## [DATA RECORDS]

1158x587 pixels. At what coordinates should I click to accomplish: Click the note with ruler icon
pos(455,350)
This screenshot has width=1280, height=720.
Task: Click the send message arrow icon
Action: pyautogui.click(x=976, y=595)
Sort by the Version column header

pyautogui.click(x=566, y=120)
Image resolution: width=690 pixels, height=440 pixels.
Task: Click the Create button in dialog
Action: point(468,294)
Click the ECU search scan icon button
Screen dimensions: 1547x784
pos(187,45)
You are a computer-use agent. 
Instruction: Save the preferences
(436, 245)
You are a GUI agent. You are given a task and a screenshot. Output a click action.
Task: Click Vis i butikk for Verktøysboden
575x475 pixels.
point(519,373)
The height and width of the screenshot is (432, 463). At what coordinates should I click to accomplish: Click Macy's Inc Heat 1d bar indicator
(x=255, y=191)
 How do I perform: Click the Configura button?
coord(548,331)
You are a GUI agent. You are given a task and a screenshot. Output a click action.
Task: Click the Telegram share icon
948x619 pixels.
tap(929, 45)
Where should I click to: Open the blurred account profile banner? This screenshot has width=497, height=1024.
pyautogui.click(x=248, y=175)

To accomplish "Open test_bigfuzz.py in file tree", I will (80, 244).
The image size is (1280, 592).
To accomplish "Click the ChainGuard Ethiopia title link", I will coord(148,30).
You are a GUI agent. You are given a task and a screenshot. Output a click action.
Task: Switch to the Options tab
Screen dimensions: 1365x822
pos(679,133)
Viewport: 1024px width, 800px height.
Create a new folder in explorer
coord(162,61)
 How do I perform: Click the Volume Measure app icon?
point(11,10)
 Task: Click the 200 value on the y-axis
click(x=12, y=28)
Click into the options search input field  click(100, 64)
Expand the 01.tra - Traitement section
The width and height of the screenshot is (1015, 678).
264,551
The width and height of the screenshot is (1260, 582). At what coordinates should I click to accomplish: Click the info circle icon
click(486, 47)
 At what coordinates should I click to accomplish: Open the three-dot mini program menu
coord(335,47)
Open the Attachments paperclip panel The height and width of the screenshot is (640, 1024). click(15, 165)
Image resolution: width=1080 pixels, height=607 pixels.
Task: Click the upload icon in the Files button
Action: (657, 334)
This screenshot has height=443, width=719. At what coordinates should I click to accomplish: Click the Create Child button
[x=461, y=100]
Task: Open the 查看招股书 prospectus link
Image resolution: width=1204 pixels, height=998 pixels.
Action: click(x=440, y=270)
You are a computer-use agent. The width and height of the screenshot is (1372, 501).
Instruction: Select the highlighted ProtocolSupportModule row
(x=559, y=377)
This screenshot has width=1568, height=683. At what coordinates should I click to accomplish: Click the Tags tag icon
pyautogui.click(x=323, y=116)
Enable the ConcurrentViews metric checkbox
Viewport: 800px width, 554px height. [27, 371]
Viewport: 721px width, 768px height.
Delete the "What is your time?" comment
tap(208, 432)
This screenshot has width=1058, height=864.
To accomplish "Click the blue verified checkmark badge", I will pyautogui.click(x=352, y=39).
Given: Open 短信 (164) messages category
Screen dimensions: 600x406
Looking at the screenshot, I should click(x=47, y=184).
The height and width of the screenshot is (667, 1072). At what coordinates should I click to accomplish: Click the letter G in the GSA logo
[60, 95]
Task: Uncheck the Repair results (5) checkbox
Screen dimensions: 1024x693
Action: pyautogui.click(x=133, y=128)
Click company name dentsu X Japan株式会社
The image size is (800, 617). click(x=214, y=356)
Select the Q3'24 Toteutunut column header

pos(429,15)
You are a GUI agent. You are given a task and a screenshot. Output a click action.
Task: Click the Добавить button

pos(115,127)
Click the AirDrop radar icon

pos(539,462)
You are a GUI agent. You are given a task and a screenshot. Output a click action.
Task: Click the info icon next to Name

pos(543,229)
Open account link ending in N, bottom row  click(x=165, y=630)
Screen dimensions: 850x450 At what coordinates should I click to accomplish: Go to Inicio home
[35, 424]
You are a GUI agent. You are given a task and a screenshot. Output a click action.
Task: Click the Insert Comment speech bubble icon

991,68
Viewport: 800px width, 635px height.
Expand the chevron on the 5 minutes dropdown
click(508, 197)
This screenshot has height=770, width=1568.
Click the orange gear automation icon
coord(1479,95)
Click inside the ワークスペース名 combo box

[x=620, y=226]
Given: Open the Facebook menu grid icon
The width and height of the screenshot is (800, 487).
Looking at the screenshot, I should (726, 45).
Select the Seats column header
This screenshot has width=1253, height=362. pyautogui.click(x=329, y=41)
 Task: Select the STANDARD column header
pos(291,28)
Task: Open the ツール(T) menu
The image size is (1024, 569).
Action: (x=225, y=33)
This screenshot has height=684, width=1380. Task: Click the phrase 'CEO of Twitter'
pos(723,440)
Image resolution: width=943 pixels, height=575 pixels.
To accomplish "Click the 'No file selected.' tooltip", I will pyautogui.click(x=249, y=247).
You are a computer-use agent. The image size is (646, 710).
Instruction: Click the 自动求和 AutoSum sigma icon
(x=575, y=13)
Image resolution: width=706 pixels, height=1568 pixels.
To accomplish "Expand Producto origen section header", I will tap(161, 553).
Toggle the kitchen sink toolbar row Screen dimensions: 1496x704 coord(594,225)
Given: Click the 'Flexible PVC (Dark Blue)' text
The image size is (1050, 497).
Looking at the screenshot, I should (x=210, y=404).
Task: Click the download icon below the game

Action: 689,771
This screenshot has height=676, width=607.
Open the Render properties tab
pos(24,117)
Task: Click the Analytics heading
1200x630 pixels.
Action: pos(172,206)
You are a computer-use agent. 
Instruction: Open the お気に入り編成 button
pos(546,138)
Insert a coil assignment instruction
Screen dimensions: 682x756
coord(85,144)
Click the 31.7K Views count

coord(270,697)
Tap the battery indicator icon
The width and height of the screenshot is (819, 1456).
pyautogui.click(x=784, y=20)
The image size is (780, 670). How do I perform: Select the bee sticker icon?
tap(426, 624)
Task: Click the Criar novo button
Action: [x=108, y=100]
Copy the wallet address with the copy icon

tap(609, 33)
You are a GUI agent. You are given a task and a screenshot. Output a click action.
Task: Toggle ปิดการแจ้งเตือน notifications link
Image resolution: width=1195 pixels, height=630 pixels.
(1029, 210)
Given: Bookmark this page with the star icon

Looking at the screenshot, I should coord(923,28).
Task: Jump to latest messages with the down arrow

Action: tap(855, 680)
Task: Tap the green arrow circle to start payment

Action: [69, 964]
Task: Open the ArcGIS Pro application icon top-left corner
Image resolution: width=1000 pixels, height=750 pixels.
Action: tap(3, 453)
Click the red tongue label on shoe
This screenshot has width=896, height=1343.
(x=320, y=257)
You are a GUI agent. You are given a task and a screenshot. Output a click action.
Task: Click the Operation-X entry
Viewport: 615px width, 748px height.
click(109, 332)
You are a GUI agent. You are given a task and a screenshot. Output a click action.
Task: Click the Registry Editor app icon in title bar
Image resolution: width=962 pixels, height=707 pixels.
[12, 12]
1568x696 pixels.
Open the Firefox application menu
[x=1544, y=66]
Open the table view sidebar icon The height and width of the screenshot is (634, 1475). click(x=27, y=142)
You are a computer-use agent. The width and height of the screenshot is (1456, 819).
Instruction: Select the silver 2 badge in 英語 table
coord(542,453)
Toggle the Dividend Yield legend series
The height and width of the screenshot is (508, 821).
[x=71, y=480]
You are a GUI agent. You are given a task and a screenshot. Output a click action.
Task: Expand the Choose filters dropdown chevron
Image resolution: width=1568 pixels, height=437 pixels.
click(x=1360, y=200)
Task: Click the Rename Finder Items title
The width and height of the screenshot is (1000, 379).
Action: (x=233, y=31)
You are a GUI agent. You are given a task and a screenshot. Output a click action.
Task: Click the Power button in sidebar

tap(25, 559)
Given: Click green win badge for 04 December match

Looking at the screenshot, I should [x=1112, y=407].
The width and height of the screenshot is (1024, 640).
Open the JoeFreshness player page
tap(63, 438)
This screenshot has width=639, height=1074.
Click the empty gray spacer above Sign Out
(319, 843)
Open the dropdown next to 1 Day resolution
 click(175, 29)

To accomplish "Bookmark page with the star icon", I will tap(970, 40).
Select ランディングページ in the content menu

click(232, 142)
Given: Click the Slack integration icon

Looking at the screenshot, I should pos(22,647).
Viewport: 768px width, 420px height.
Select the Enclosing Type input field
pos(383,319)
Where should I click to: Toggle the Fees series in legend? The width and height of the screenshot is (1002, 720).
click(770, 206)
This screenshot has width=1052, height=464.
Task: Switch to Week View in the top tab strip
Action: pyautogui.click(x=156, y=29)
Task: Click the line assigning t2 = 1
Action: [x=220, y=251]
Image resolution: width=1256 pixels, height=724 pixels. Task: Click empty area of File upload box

## [TASK DESCRIPTION]
Your answer should reproduce each line of the listing that holds the word "computer".

## [RESPONSE AREA]
You are a computer-use agent. 
You are a computer-use agent. The width and height of the screenshot is (1372, 501).
You are a computer-use agent. The image size is (646, 710).
You are a computer-use agent. 
You are a computer-use agent. The width and height of the screenshot is (1456, 819).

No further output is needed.